* [Exercise objective]:
Write out, word for word, the passage from the article about Ohio's lawsuit against Norfolk Southern that starts at "The lawsuit charges" and ends at "clean the site.".
---------- Text under study ----------
The Ohio Attorney General’s office wants Norfolk Southern to pay for what are certain to be enormous costs related to a Feb. 3 train derailment that caused 38 rail cars to topple over, ignite a fire and cause resulting release of over 1 million gallons of hazardous chemicals in East Palestine.
A civil lawsuit filed March 14 in U.S. District Court in Cleveland alleges that the company violated hazardous waste and water quality laws and failed to take proper care to prevent the derailment. It cites 58 violations of federal and state environmental laws and Ohio Common Law related to the accident
"Norfolk Southern has repeatedly said that it will make the situation right," said Attorney General Dave Yost in a press release, adding, “This lawsuit will make sure that Norfolk Southern keeps its word.”
An overheated bearing on a rail car axle played a critical role in the derailment and chemical spill, according to a National Transportation Safety Board preliminary report issued Feb. 21.
In addition to a declaratory judgment holding Norfolk Southern responsible, the suit seeks recovery of costs and damages under the Comprehensive Environmental Response, Compensation and Liability Act (CERCLA), commonly known as Superfund, and the Ohio law for emergency response.
The suit also seeks repayment of natural resources and property damages and economic harm to the state and its residents, and also of the state’s current and future costs in responding to the emergency and for providing public services, preventing future harm to the environment and public health, restoring natural resources, civil penalties under state environmental laws, and repayment of court costs.
“As a formality, the complaint names a jurisdictional minimum for federal damages of $75,000, although the damages will far exceed that minimum as the situation in East Palestine continues to unfold,” Yost said.
The lawsuit charges that Norfolk Southern has an “extensive and tragic history of derailments and releases of hazardous materials, hazardous substances, hazardous wastes and/or other harmful pollutants.”
"The derailment was foreseeable and preventable," according to the suit, which alleges that railroad's accident rate increased by 80% over the last ten years, with at least 20 derailments since 2015 involving chemical releases.
The U.S. Environmental Protection Agency issued an administrative order in February under CERCLA requiring Norfolk Southern to "identify and clean up contaminated soil and water resources."
The railroad disputes charges that it is not doing enough to clean the site.
“Every day since the derailment, our goal has been to make it right for the people of East Palestine and the surrounding communities," a statement from the railroad says. "We are making progress every day cleaning the site safely and thoroughly, providing financial assistance to residents and businesses that have been affected, and investing to help East Palestine and the communities around it thrive."
Connor Spielmaker, a Norfolk Southern spokesperson, said railroad officials met with Yost in mid-March to discuss residents’ ongoing concerns and how to address them, including creating a long-term medical compensation fund as an extra layer of assurance against health problems, providing tailored protection for home sellers if their property loses value due to the derailment, and working with stakeholders to protect drinking water.
“To date, environmental monitoring continues to show the air and drinking water are safe," the railroad states.
The lawsuit also asks the court to require Norfolk Southern to conduct future monitoring of soil and groundwater at the derailment location, in surrounding areas and beyond, and to submit a closure plan to the Ohio EPA.
The lawsuit would also prohibit Norfolk Southern from disposing of additional waste at the derailment site and from polluting Ohio waters.
---------- Data excerpts ----------
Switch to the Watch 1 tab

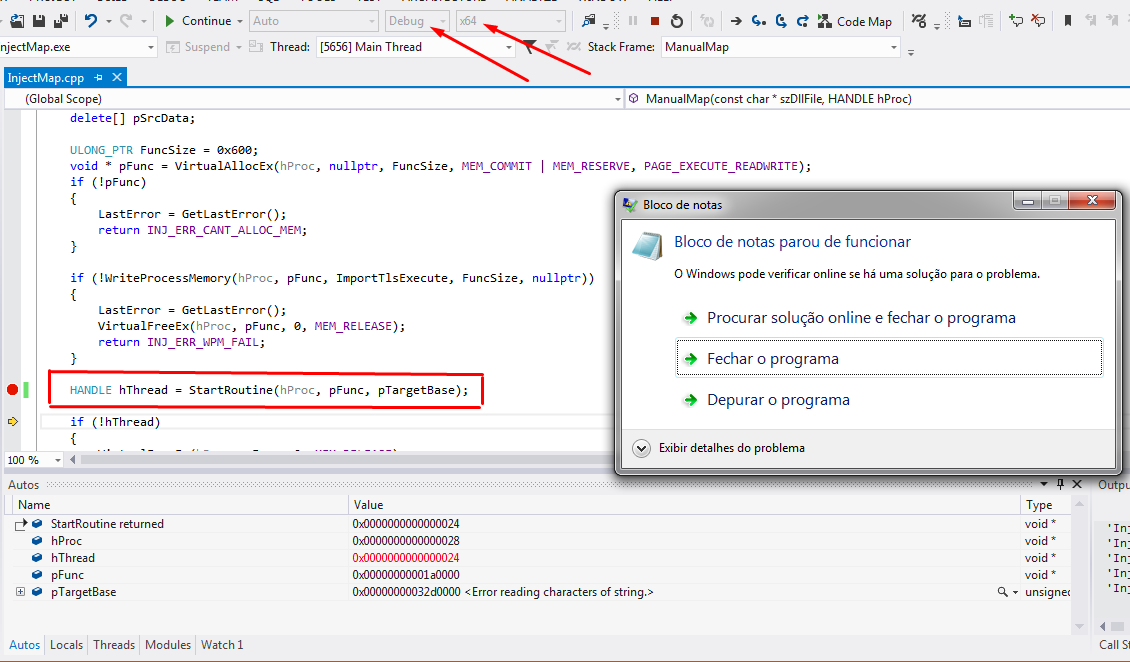(x=222, y=645)
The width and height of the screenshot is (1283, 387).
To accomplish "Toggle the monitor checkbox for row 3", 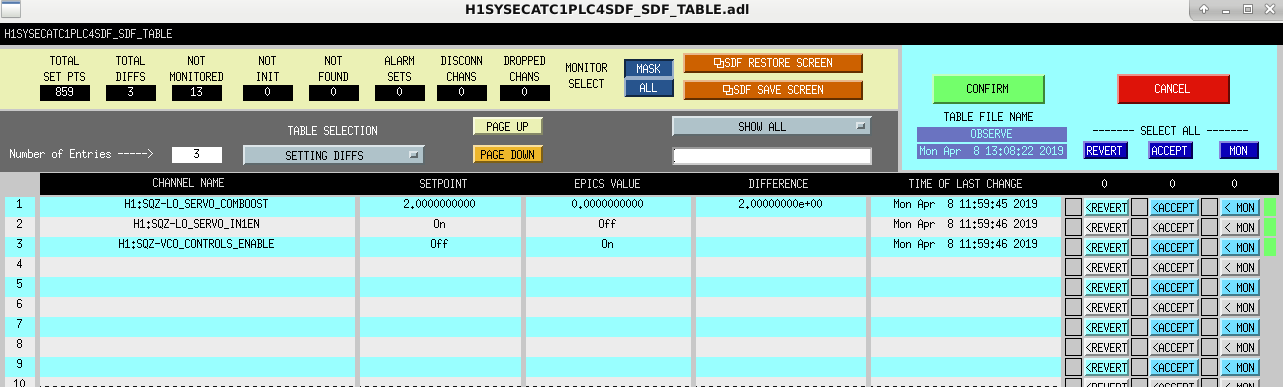I will click(x=1209, y=247).
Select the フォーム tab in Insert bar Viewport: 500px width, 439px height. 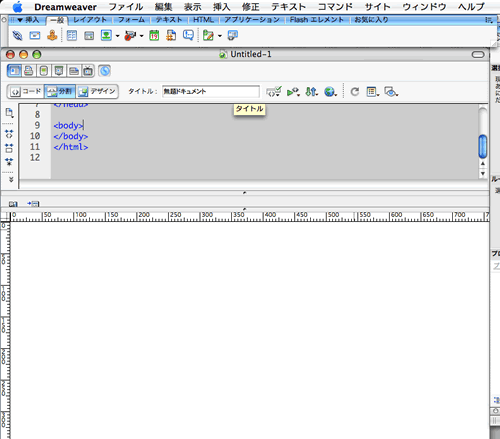click(x=131, y=20)
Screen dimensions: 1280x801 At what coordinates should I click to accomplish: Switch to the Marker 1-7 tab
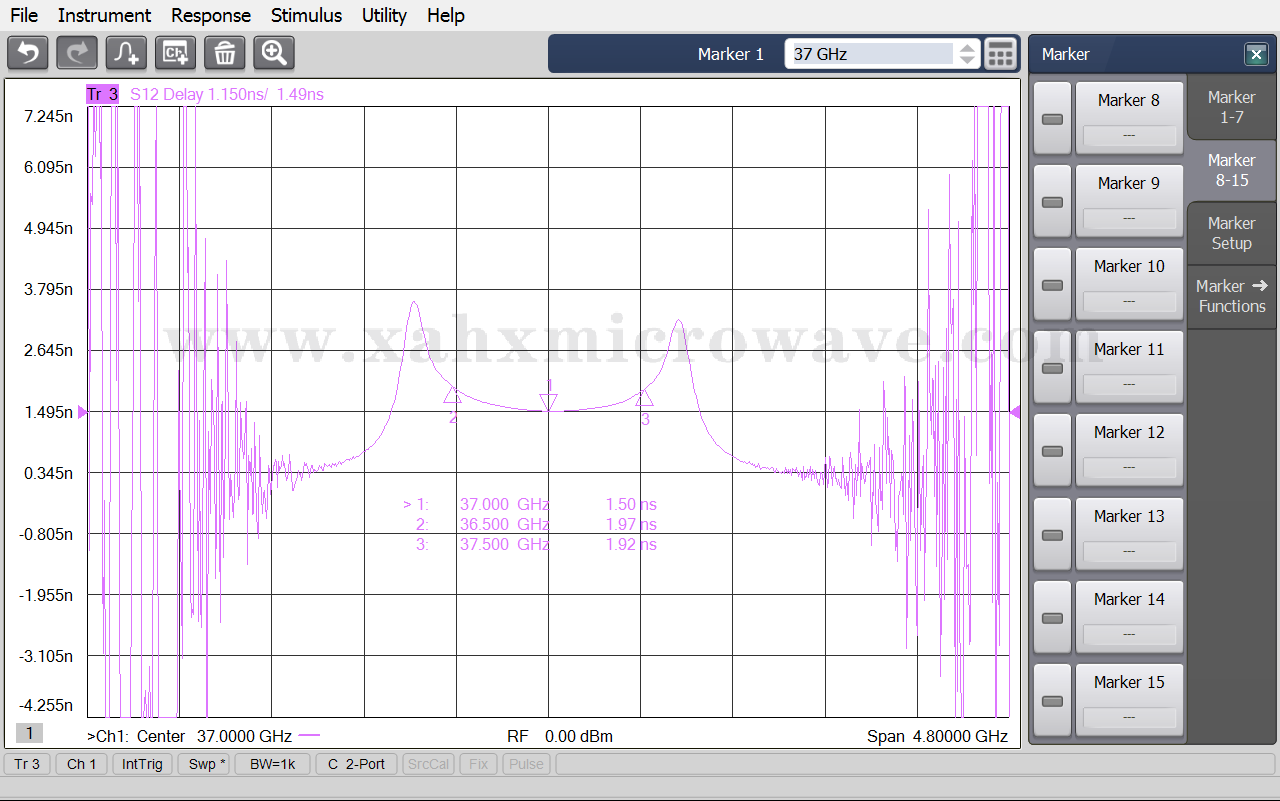point(1231,107)
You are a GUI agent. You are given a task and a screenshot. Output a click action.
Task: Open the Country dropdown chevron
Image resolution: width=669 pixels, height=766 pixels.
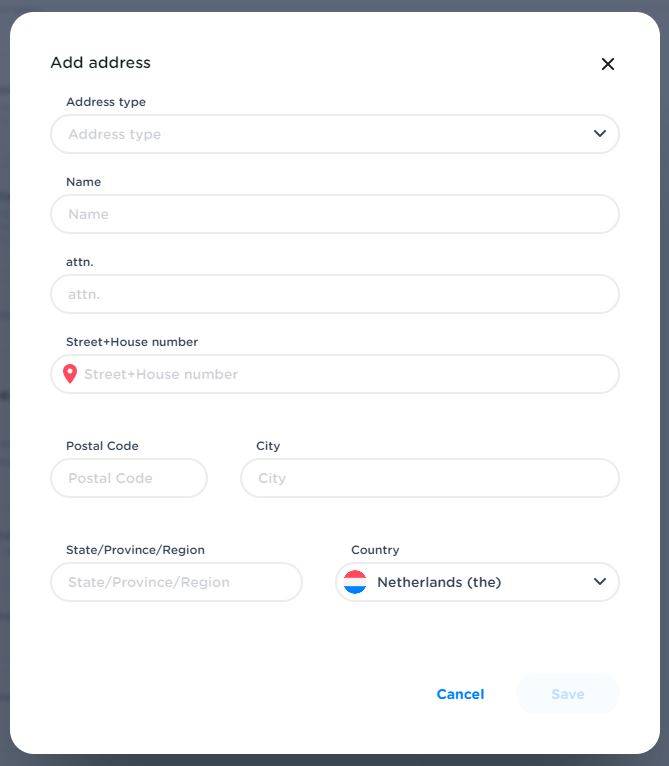tap(599, 582)
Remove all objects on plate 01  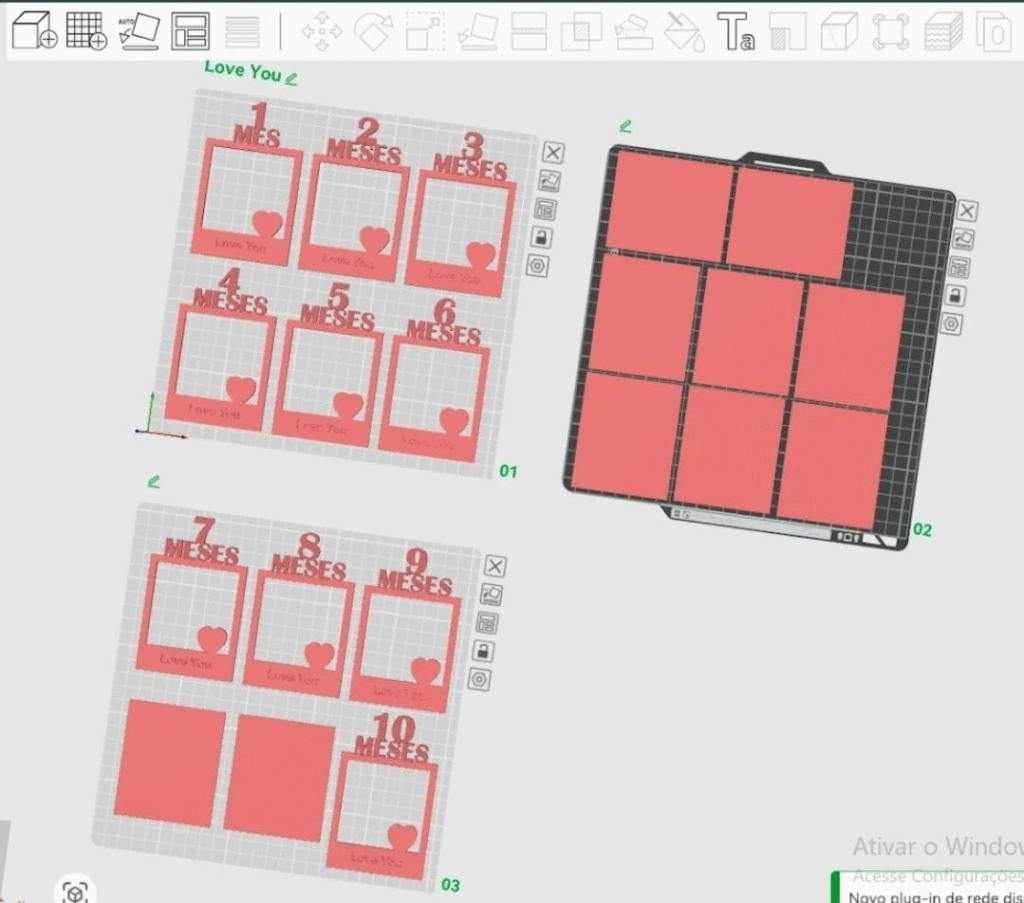pyautogui.click(x=553, y=152)
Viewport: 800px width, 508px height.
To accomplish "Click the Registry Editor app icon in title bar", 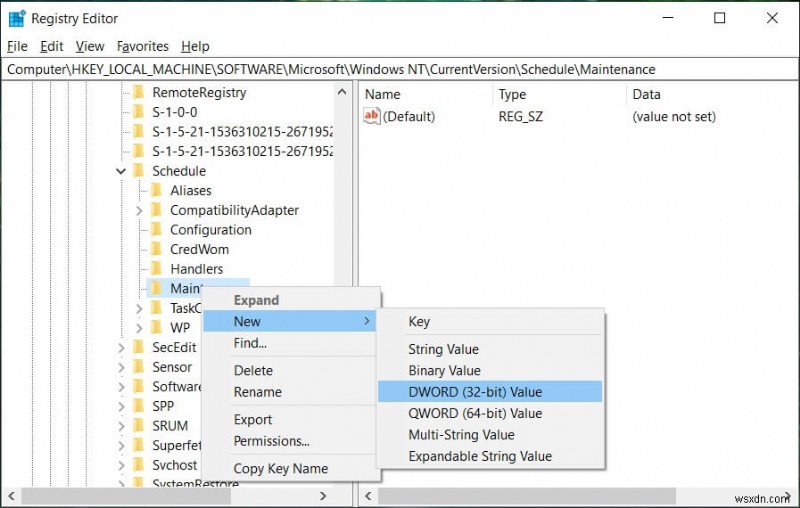I will [16, 18].
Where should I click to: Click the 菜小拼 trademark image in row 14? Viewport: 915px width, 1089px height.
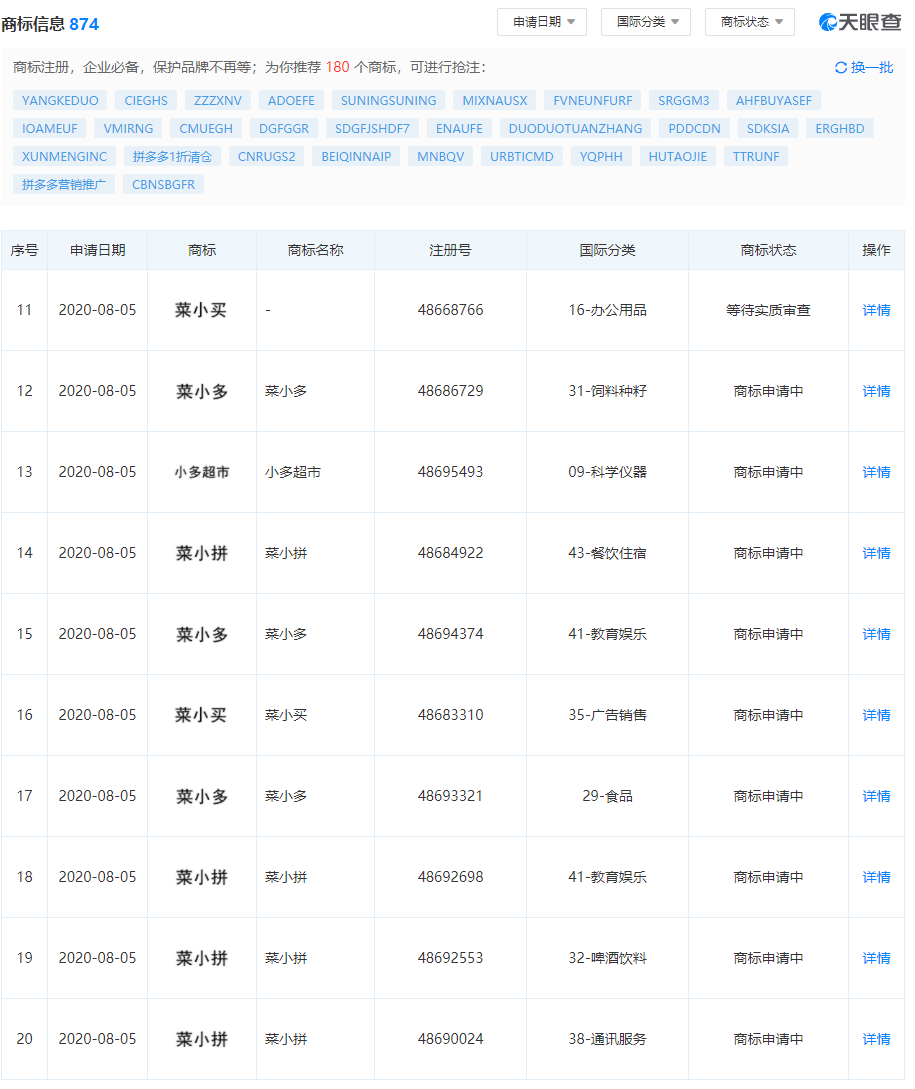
----------
* [Answer for this exercise]:
The lawsuit charges that Norfolk Southern has an “extensive and tragic history of derailments and releases of hazardous materials, hazardous substances, hazardous wastes and/or other harmful pollutants.”
"The derailment was foreseeable and preventable," according to the suit, which alleges that railroad's accident rate increased by 80% over the last ten years, with at least 20 derailments since 2015 involving chemical releases.
The U.S. Environmental Protection Agency issued an administrative order in February under CERCLA requiring Norfolk Southern to "identify and clean up contaminated soil and water resources."
The railroad disputes charges that it is not doing enough to clean the site.